# Looking at upgrading



## Tan DJ (Oct 14, 2007)

I am looking at upgrading my system as cheaply as possible (but not so cheap that I regret it later )

I want faster CPU, more memory, and extra harddisk space.

I'm still trying to determine if I should keep my radeon (8xagp - currently plugged into a 4x slot) or upgrade to a PCIe card, but that would add about $120 to the overall cost of the upgrade.

While doing some research, I came up with the following upgrade components from www.umart.com.au:

MSI K9MM-V M/board - VIA K8M800 HT1600 Dual DDR2- 533/667/800 AM2 AGP8
AMD Athlon 64 5600+AM2 Processor Retail Dual Core AM2
2 x DDR2 1024MB(Single stick)PC6400 800Mhz (generic memory)
2 x Samsung 500G 7200RPM SATAII

Does this combo look like it would work?
This MOB would take my existing Graphics card, but I noticed that the SATA connectors are only SATA-150.  Is that a problem for SATAII drives?

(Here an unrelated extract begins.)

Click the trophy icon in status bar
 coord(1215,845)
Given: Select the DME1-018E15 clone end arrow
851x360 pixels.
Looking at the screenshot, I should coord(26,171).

Also, this would max out the memory to 2GB, which would not give me any room for growth if I find I need more than 2G.  We are finding that on or current system, we are constantly using all of our existing 1G, when running programs like CIV IV, MyVirtualHome, Adobe Photoshop, etc...

would I gain much from getting a different MOB with a PCIe slot, and support for 4+Gb of ram, and SATA II connectors?  

Of course if I did that, I'd need to get a PCIe video card, which would mean I'd get something like:

Albatron KM61S-AM2 Nvidia DDR2 All in One Mirco-ATX Motherboard
ASUS Radeon HD2400PRO 256MB DDR2, 64bit PCIEx16 VGA HDTV DVI HDCP 


Would this be a better option?

Is there a better option?

Cheers,

Tan DJ


----------



## theonetruewill (Oct 14, 2007)

OK what sort of budget do you have. To be honest AGP is dead in the water. I would go with a cheaper Core 2 duo system with parts like the E2160 and the overclock rather than the Athlon chip. If you don't want to overclock getting something like an E4600 (mid-budget) or E6750 would be a good idea. They are so much faster than the Athlons. Then get a newer Gigabyte PCI-E P35 chipset motherboard and go for a 2400XT/Pro/8500GT etc


----------



## Tan DJ (Oct 14, 2007)

Yeah, I know AGP is dead in the water, but I already have one of those cards, so I figured that I could cut costs by getting a MOB that supports AGP rather than getting a newer technology, but that leaves me in the position that my current set of software will run well, but if in the future I need a GPU that supports more than the Radeon 9800 does, I'll be screwed.

But about Intel Vs. AMD, check out http://reviews.cnet.com/4520-10442_7-6389077-1.html?tag=lnav

And by the way, my budget is around $500 - $700 AUD


----------



## Wile E (Oct 14, 2007)

You could alway opt for a board that has a PCIe 16x slot and on board gfx. Some of the newer on-board IGPs have around the same performance as your 9800.


----------



## Tan DJ (Oct 15, 2007)

So if I go for a board with an onboard gfx, what should I be looking for to find something with the same performance as a Radeon 9800?


----------



## kwchang007 (Oct 15, 2007)

Tan DJ said:


> So if I go for a board with an onboard gfx, what should I be looking for to find something with the same performance as a Radeon 9800?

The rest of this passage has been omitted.